Had a lovely morning…

Had a lovely morning reading, and then checked in. Jed had an extra Hugo pin, due to some miscommunication, and so loaned it to me after some begging. I admit, while I generally am glad I passed on my Strange Horizons Hugo pin to Susan when I handed over the magazine to her, I do miss it a bit at WorldCons sometimes. :-) So I'm happy to have this one as a stand-in for this convention, and afterwards, Jed can take it back, and presumably send it on to an actual current staff member.

Then a three-hour lunch with Jed Hartman and Jen Volant. We walked down the riverwalk (really lovely; what a great design San Antonio has done here!), passing various souvenir stands, until we found a restaurant. The glasses of water were twice as big as I've ever seen; I don't know if my photo does them justice, though Jen is trying to demonstrate their size for you. It didn't seem so hot when we were heading over, but by three, whew! The restaurants had turned on their misters -- if you ate outside, you had fans blasting with sprays of water running through them. Perhaps not good for humidity-sensitive hairdos, but great for cooling off from the apparently-standard 100+ heat. I'd like to stress that it was Jen who ordered the fried cheesecake for us to split, out of sheer curiosity. It turns out they wrap it in some kind of pastry and then deep-fry that. It was tasty enough, although it needed a greater cheesecake-to-pastry ratio. Sort of like a crusty, fried blintz. The balsamic strawberries were delicious.

Afterwards, I went to my first panel, where I sat next to Derwin Mak (co-editor of The Dragon and the Stars, an anthology of Chinese diaspora SF), and we expressed our mild confusion that we, of the diaspora, were being asked to speak about Asian SF, of which we knew little. There were some Japanese authors / academics there (from Japan), so that did help. We did our best, and I think as a complete baseline introduction to the field, it was helpful to some of the audience at least. What I found most interesting was when Derwin was talking about the differences in how science fiction evolved in Japan vs. China, under very different post-war political regimes. Fascinating!

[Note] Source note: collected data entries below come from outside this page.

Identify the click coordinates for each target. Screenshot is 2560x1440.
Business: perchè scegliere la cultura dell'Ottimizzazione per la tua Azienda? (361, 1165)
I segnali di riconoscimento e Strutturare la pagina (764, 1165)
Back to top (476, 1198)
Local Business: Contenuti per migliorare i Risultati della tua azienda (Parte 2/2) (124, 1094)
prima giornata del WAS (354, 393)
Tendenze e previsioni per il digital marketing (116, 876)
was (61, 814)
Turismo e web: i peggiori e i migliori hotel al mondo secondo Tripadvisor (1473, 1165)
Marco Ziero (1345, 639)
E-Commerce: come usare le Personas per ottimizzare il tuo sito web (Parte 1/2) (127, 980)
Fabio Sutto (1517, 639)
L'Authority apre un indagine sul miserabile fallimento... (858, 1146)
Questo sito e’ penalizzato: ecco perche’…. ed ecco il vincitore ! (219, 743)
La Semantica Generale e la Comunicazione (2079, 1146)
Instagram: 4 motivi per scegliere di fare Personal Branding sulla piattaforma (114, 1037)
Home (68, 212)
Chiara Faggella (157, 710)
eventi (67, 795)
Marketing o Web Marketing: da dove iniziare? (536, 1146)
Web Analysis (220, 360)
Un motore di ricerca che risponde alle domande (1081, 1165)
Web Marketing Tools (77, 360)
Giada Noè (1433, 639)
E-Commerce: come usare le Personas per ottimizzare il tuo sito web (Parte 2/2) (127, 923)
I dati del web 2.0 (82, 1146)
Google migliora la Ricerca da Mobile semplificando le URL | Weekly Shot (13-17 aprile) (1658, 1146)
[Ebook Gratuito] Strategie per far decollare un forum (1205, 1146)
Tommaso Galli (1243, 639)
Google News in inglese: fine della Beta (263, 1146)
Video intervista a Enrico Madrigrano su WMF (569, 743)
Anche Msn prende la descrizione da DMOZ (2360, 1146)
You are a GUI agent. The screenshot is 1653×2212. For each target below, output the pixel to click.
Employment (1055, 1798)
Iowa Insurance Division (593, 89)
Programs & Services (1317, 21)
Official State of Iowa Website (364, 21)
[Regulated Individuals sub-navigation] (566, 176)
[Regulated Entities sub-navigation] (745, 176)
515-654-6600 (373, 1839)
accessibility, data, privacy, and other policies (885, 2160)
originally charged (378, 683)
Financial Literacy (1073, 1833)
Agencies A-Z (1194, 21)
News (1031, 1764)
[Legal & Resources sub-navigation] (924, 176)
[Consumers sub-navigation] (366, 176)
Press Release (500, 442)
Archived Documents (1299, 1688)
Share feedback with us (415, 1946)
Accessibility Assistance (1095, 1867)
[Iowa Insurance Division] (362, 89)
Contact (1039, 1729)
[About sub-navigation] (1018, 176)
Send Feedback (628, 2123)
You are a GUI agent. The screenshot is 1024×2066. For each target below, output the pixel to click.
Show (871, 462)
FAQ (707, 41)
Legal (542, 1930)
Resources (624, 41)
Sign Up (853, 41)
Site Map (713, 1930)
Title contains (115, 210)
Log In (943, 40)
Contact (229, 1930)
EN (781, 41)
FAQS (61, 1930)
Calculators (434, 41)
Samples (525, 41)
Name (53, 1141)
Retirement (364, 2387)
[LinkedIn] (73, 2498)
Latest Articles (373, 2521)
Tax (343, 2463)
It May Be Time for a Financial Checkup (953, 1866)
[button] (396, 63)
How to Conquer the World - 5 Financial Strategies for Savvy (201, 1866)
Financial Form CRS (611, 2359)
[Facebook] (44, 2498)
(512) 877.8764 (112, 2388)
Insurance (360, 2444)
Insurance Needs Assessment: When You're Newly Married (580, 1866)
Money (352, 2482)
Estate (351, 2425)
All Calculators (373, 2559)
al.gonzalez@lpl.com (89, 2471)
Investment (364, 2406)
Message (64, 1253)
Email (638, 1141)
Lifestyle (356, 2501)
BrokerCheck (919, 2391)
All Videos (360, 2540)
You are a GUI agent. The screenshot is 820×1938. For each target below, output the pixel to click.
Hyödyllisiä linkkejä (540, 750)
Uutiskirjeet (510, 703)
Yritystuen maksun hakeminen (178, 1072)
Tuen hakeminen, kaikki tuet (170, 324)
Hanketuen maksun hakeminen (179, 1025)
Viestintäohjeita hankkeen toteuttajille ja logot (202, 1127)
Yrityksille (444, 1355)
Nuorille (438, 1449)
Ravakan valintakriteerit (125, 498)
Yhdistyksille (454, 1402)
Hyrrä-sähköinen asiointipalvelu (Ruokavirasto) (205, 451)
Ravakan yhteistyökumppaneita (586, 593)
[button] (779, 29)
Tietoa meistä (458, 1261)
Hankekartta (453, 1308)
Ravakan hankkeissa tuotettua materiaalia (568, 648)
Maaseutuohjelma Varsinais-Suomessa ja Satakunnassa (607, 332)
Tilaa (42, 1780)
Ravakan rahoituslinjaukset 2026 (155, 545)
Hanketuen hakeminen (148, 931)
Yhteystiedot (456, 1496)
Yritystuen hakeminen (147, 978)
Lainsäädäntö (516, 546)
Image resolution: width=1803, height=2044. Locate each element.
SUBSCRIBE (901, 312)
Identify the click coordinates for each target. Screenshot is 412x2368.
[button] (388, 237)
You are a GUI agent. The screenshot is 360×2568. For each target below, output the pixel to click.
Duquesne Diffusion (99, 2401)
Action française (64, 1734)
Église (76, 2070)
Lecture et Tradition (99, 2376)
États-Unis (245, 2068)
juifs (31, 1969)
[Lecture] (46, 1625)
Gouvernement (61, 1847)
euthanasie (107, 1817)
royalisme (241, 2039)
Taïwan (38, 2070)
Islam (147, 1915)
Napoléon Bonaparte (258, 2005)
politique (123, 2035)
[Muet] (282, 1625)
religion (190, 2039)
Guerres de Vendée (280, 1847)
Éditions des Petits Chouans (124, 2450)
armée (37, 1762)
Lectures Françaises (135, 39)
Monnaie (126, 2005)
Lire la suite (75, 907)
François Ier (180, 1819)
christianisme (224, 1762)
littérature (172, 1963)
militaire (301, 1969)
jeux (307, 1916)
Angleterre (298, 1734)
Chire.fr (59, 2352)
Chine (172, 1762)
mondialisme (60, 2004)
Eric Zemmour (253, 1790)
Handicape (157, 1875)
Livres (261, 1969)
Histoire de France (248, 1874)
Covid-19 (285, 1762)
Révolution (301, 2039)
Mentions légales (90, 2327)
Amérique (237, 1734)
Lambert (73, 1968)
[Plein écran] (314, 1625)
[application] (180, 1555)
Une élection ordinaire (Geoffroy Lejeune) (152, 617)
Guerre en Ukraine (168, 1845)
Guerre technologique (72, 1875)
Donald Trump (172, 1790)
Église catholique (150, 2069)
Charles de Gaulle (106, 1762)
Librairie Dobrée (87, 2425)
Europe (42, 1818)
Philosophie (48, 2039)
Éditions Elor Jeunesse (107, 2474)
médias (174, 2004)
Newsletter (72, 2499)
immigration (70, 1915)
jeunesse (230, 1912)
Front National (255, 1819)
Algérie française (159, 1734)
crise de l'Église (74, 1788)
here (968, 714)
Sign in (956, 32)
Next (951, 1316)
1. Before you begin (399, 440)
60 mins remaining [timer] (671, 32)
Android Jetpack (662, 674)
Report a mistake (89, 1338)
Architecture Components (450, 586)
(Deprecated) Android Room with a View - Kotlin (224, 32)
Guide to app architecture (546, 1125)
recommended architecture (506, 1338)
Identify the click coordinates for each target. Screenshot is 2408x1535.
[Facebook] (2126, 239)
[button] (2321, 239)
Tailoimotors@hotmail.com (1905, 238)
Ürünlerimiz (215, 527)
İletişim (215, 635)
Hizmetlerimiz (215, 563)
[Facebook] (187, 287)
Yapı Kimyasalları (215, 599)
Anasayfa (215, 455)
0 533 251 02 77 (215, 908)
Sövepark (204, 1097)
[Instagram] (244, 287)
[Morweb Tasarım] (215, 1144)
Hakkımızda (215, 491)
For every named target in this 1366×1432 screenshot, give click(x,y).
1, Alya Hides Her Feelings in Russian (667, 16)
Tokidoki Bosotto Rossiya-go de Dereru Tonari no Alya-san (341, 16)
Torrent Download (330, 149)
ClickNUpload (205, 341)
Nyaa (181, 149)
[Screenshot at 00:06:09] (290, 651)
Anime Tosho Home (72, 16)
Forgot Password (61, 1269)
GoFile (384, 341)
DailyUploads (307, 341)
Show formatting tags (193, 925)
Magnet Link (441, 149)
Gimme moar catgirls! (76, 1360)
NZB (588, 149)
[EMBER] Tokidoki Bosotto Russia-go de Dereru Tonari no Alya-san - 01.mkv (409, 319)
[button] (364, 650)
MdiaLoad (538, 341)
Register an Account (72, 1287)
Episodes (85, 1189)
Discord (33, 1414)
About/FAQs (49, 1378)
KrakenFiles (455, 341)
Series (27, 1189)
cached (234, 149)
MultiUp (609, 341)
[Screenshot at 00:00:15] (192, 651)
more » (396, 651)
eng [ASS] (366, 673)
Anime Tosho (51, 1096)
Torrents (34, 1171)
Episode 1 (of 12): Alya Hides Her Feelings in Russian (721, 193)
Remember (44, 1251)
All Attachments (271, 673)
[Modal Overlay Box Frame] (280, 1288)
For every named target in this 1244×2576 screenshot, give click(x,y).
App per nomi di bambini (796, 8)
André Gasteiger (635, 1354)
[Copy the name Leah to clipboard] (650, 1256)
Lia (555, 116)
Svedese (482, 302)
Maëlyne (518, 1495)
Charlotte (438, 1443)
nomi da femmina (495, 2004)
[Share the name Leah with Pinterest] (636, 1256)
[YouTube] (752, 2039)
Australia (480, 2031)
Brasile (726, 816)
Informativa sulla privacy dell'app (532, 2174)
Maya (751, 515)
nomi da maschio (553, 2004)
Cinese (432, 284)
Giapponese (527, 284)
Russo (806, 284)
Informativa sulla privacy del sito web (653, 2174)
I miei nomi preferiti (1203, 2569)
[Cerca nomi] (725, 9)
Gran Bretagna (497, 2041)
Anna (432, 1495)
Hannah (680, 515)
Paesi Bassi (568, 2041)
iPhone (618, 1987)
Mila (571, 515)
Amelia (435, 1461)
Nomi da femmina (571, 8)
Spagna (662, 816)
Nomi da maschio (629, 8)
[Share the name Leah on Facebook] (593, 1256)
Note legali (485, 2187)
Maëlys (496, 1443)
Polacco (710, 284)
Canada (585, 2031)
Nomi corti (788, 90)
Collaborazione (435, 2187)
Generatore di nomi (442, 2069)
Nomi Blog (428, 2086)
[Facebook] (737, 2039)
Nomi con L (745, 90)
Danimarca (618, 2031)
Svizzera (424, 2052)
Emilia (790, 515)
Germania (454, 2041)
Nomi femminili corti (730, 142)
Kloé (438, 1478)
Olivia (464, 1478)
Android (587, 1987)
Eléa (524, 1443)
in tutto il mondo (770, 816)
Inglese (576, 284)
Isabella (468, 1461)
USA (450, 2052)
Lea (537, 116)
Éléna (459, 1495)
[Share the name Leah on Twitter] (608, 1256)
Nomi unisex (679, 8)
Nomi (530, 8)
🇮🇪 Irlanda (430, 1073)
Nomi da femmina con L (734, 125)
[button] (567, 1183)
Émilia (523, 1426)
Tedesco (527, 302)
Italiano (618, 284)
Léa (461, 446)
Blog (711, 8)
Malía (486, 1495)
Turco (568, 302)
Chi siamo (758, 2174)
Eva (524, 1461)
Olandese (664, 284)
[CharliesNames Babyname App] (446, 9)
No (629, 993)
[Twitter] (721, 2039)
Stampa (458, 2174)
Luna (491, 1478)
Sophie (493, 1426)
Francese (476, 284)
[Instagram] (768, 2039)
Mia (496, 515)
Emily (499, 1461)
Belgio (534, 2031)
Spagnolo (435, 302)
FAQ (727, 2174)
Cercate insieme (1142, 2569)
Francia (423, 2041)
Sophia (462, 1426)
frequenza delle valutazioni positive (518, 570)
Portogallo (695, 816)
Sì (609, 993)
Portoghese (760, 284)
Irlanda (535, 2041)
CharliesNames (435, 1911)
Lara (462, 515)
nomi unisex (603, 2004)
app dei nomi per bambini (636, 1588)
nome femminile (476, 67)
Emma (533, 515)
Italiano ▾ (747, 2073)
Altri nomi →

Next, I will take the SLF materials and some of my books over to our table in the dealer's room (which I should've done this morning, but completely forgot) that the SLF is sharing with Broad Universe. And then attend Jed's panel "If the Pen is mightier than the Sword, What Have You Stabbed Lately?" on how to bring modern social issues and viewpoints (gay rights, feminism, war, poverty) into SFF literature.

I am not on this panel, but a bunch of cool people are, so I will try to restrain my temptation to 'panel from the audience.' Sometimes when attending panels, I get a little like Hermione -- hand way up in the air, waving frantically. Pick me, pick me!!! Maybe I will sit on my hands this time.